Moonshot AI Releases Kimi K2 Thinking, Its Strongest Open-Source Reasoning Model to Date

高榕创投·November 7, 2025·22·0

Models are thinking agents.

On November 6, Moonshot AI officially released Kimi K2 Thinking — the most capable open-source reasoning model the company has built to date.

Kimi K2 Thinking is a new-generation Thinking Agent trained on the "Model as Agent" philosophy. It natively masters the ability to "think while using tools," achieving state-of-the-art (SOTA) results on multiple benchmarks including Humanity's Last Exam, BrowseComp (autonomous web browsing), and SEAL-0 (complex information gathering and reasoning), while delivering comprehensive improvements in agentic search, agentic programming, writing, and general reasoning.
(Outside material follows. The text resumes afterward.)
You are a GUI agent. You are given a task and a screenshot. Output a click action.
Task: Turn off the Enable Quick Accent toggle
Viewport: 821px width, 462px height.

The Kimi K2 Thinking model can autonomously execute up to 300 rounds of tool calls without human intervention, maintaining stable multi-turn reasoning capabilities to help users solve more complex problems. This represents Moonshot AI's latest advance in Test-Time Scaling — achieving stronger agent and reasoning performance by simultaneously scaling both thinking tokens and tool-call rounds.

The Kimi K2 Thinking model is now live on kimi.com and in the latest version of the Kimi mobile app for regular chat mode. The underlying model for Kimi Agent mode will also be upgraded to Kimi K2 Thinking in the future, bringing full multi-turn reasoning and tool-calling capabilities.

The Kimi K2 Thinking model API is accessible through the Kimi Open Platform (platform.moonshot.cn). For self-hosted deployment, the model is available for download on Hugging Face, ModelScope, and other platforms.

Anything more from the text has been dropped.